All other atomics can be implemented with just one primitive: compare-and-swap–indeed, on many architectures, this is the only way to implement them. Many languages don’t implement support for this flexibility unfortunately (Some languages do though, such as rust! AtomicI8 in std::sync::atomic - Rust). Your update function can be arbitrarily expensive to compute, but if it is more than a few dozen cpu cycles, you might want to consider a better / faster strategy than atomics for updating the data, such as using a lock. And if it is not a pure update function (not a function of its arguments without other side effects), you must be aware of the ABA problem and ensure it does not affect your algorithm. However, max is usually pure, so that is not a concern.

1 Like

So one further question regarding the syntax that’s not clear to me:

From the documentation, the function:

struct A; @atomic x::Int; end
a = A(4)
@atomic max(a.x, 1)

will apparently update a.x with the value returned by the max(). This seems very confusing - my side-effect-free function suddenly becomes in-place mutating in this context.

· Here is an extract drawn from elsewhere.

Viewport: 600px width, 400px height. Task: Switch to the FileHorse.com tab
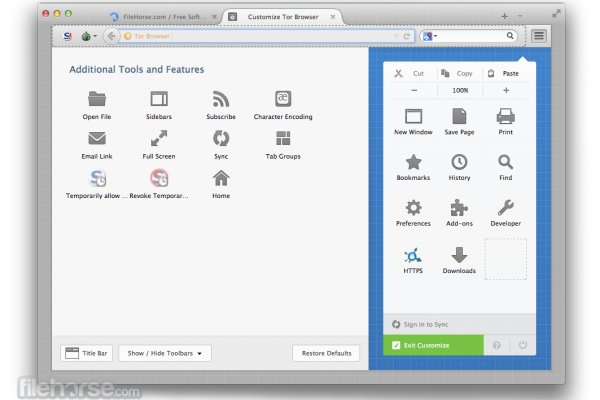(160, 17)
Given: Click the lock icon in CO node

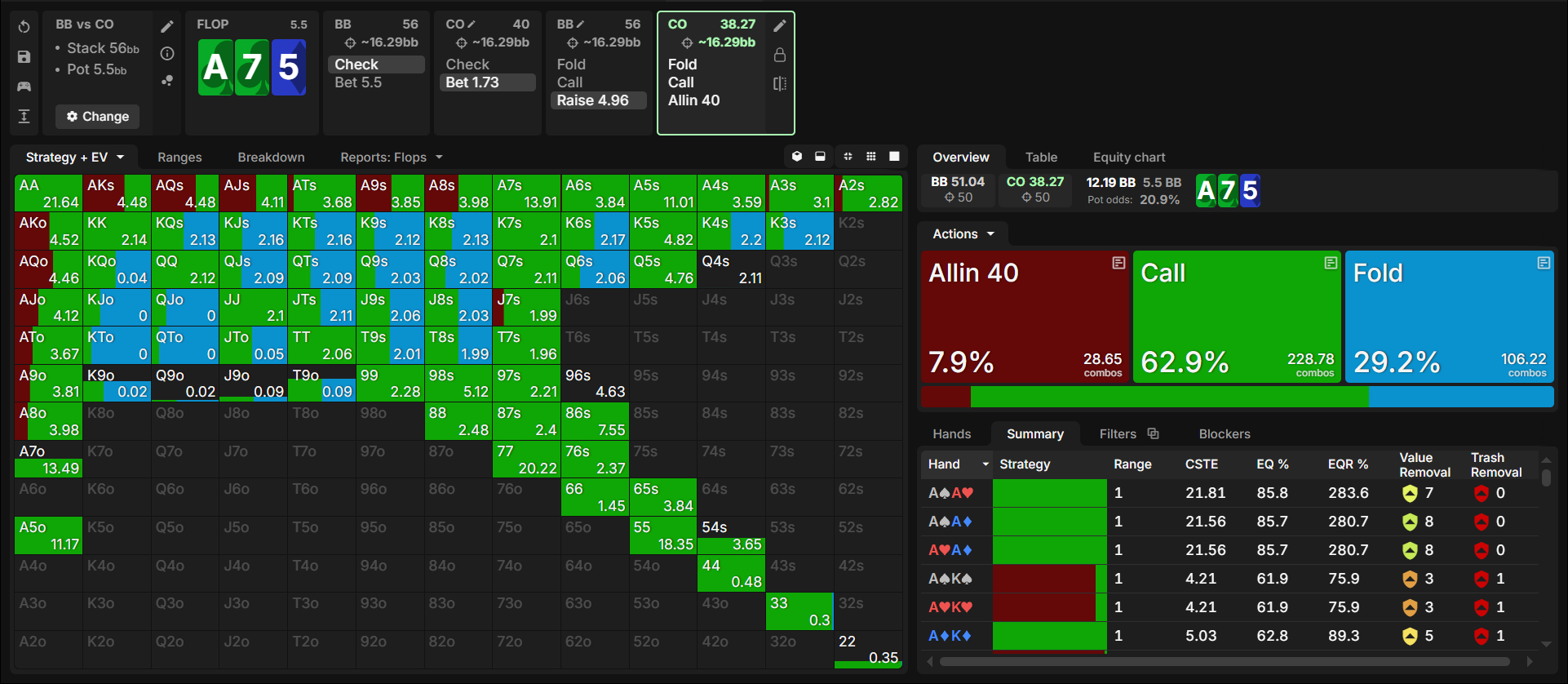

Presumably, the following is not race free?

@atomic a.x = max(a.x, 1)

Moreover - what if I wanted to execute max() purely for its side-effects, and to have no effect on a.x? Would this be written as:

max((@atomic :modifier a.x), 1)

I’m sure lots of thought went into this syntax, but it definitely doesn’t seem intuitive to me, and I feel the docs really skim over the details.

And to add another one, suppose I have two instances of A:

a = A(3)
b = A(2)

@atomic max(a.x, b.x)

This will do an update of a.x but not b.x. So: the syntax only works with the first variable? Or is it the first atomic variable?

OK to answer my own question:

@atomic :modifier a.x f arg2

is the canonical syntax, that allows a.x to modified in place with function f, where f is limited to just two input parameters.

@atomic :modifier f(a.x, arg2)

is an alternative, and imo, extremely confusing syntax.

In all cases, only the first parameter a.x will be modified, and the function f is limited only to 2 arguments in total.

There are an equal number of atomic operations as a.x expressions. The number and placement of those that are required depends on the algorithm you are implementing, and can be quite challenging to get right. When in doubt, use a lock. Locks are implemented with simply 2 atomic operation anyways.